Local authorities confirmed the results on Friday after a man was admitted to a hospital in Enkoping before being transferred to nearby Uppsala University Hospital, where the emergency clinic has been closed.
Staff who have been in contact with the patient – a young man who had been in Burundi for around three weeks – at both hospitals were also being looked after, the regional authority said earlier.
The man had shown symptoms of haemorrhagic fever and was vomiting blood when he was admitted to hospital.
Officials had stressed that the disease may not be Ebola and that it was “only a matter of suspicion”.
Symptoms of Ebola – including fever and stomach pain – may take three weeks to appear after contact with the deadly virus, which has killed hundreds of people in the Democratic Republic of Congo in recent months.
Of 585 people reported to have been infected there in the last six months, 356 have died.
Sky News reported in November on how doctors were becoming overwhelmed by the number of cases in Congo, which borders Burundi to the east.
The epidemic is only surpassed by the outbreak that crippled western Africa between 2013 and 2016, during which more than 28,000 cases were confirmed.
Ebola is spread via contact with the bodily fluids of those infected. (source, source)
Ebola already is a dangerous and terrible thing, as the disease is a virtually guaranteed death sentence.

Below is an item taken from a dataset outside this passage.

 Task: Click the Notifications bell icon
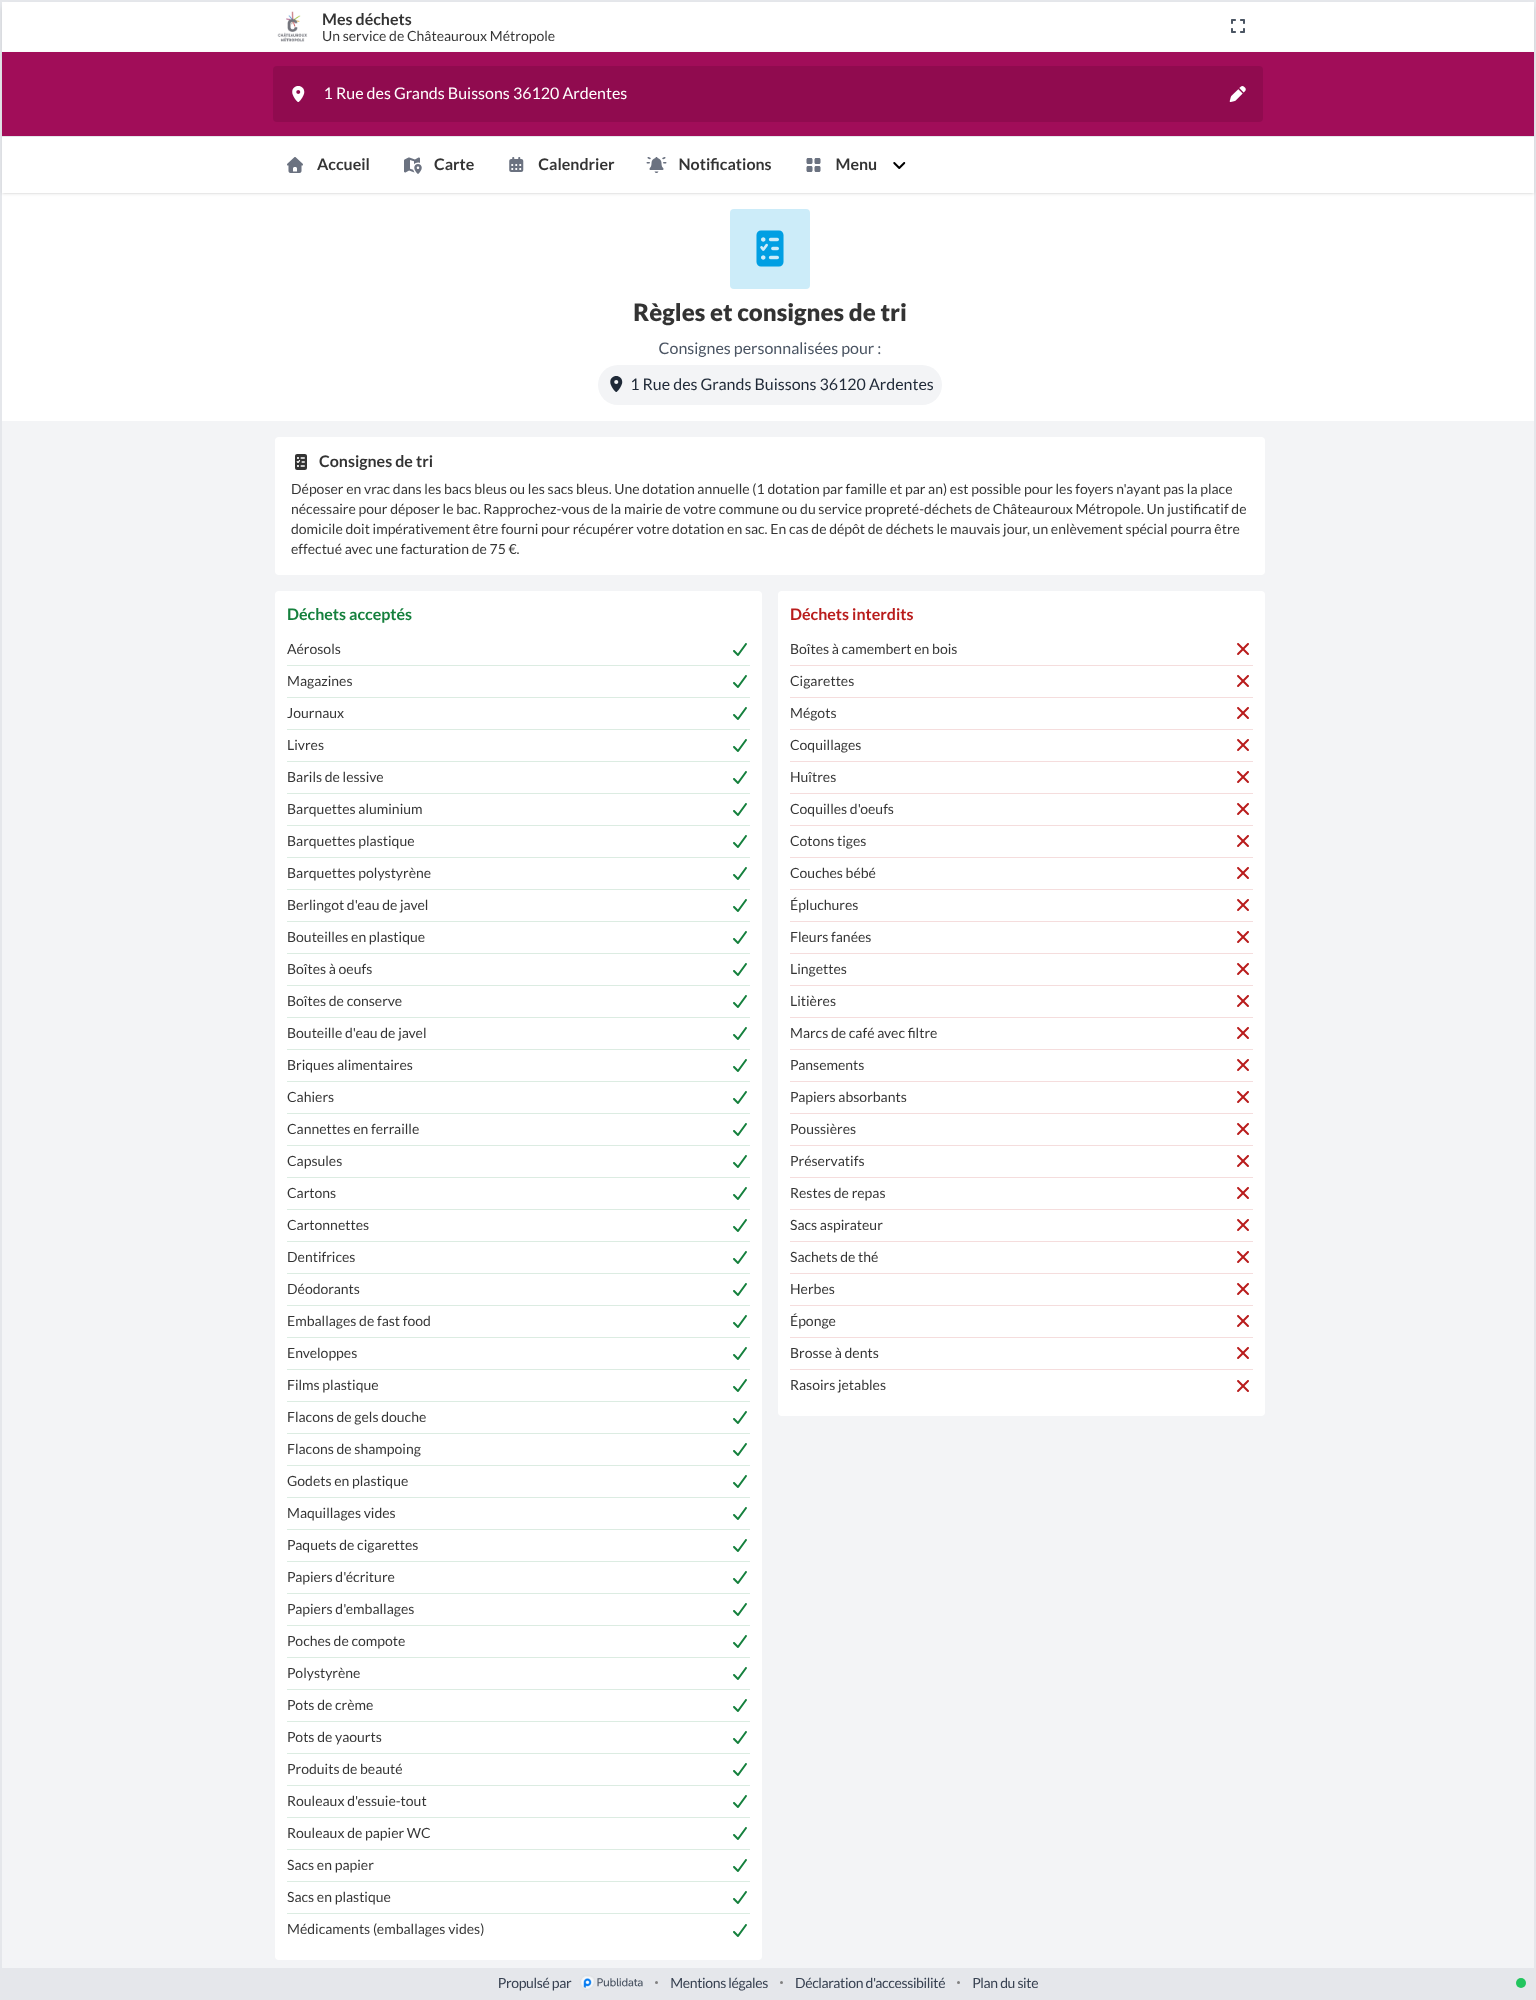click(656, 165)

However, it is less important, objectively speaking, if this person has Ebola or not than it is the perception that he has Ebola.
Ask yourself a simple question: why would the Swedish government allow the news to emerge that somebody went to a place where a lot of people have come from that many in Sweden understandable do not like- Africa -because of the ensuing engineered chaos since 2015, and announce that such a person brought back a heinous disease that has the potential for a mass epidemic?

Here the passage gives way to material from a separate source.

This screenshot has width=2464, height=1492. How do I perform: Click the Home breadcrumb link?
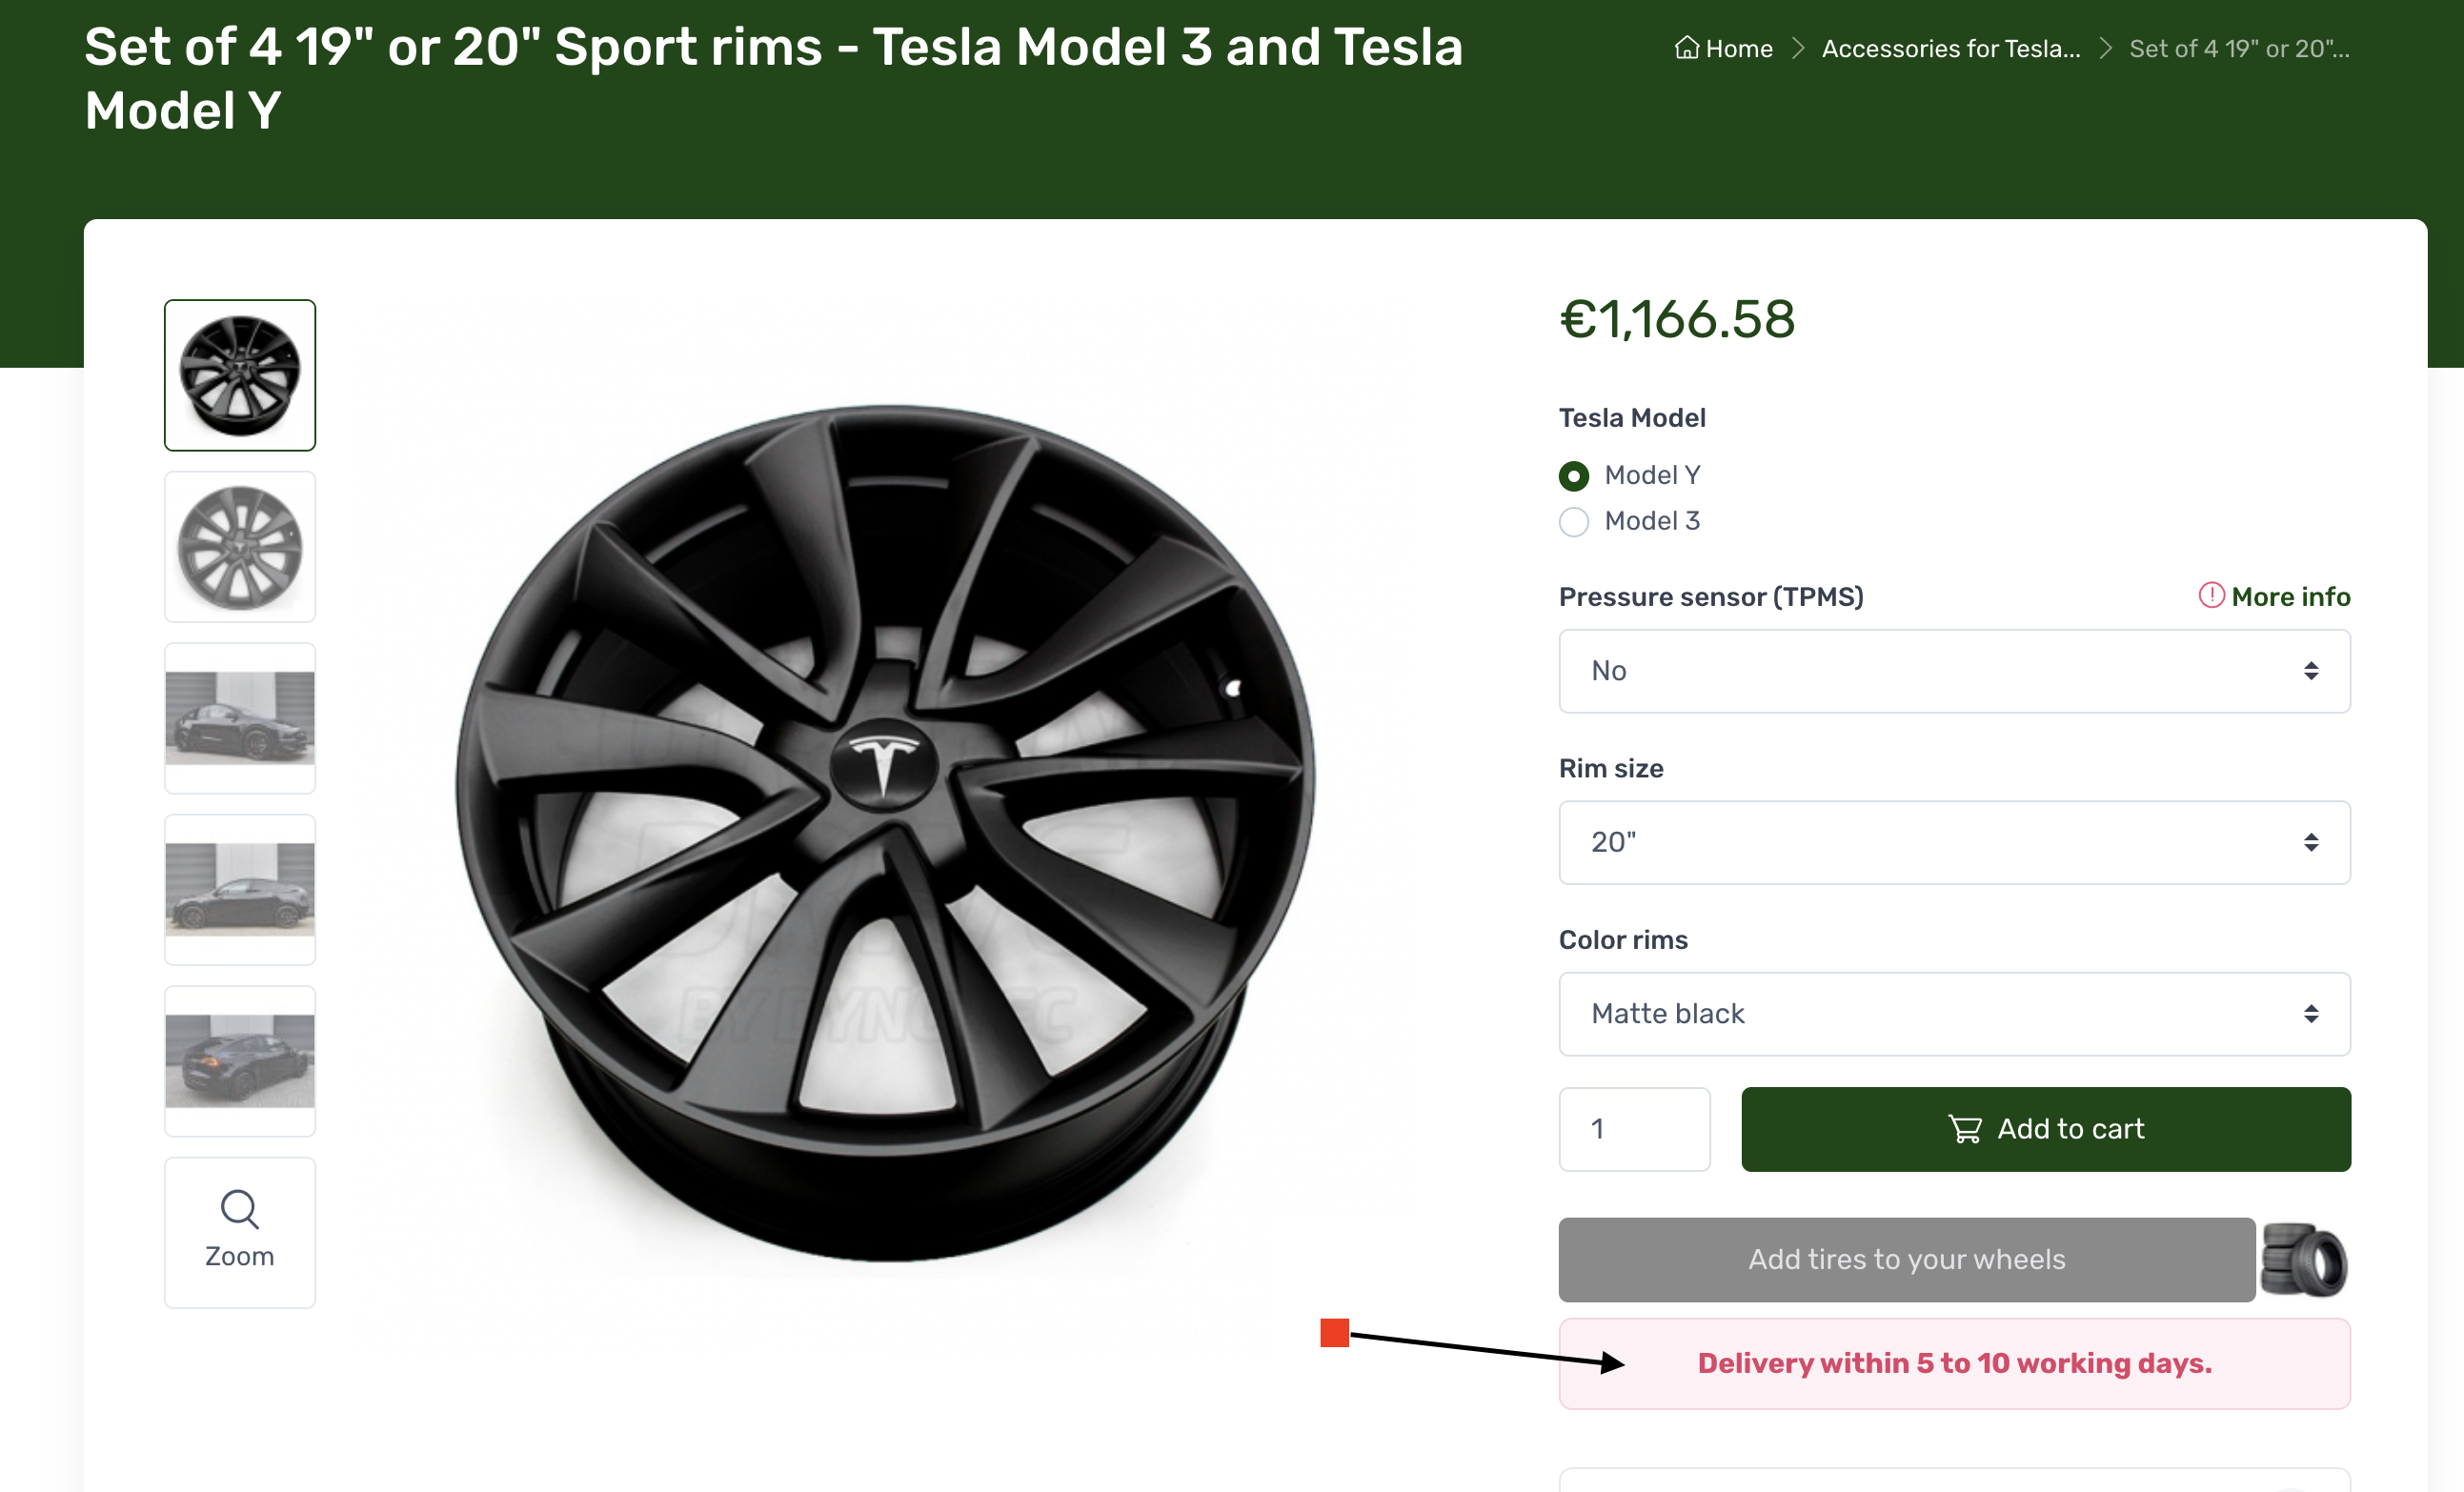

Usually, governments try to keep that kind of information under wraps because it could lead to social chaos, and one can understand why. Indeed, nobody wants to be around somebody who has a life-threatening disease.
I do not want to say this disease is not a threat, or that there are not potentially life-threatening consequences. However, it is highly curious that said disease would be reported and not at least denied or suppressed in the name of keeping public order at a time of such social tension.
If anything, it is a great way to continue to stir up nationalist sentiments, for consider that if the Swedish people are already angry for reasons of the actions of the migrants, which have then in turn lead to festering resentment based on race, now they can say that these same people “who have already destroyed our Swedish way of life” are “infecting our country and children with incurable diseases.”
It is a rallying cry for nationalism and public anger.
Notice too, and I intentionally waited to point this out, which is that one does not know fully if this was a foreign national or a full-blooded Swede in the national and ethnic sense. While it is likely and will most likely be assumed to be the former, it could be the latter. This illustrates exactly the issue of perspective, because while such information is necessary and good to know, if it is not known, assumptions can be made and as a result conclusions drawn that may be based on simple anger and prejudice rather than objective fact.
Again, as noted above, it is not to say that Burundi does not have Ebola, or that people should not worry about the virus. It is to say that facts can be manipulated and deliberately withheld to give an impression that is not true or greatly varies from the one assumed by most people for any reason.
This can be added to the records of history for the future as yet another “reason”- real or manufactured -given to the public in order to stir them to violence, and when the public does reach that point finally, and it is very close, upon it will be a threshhold that cannot be retreated over.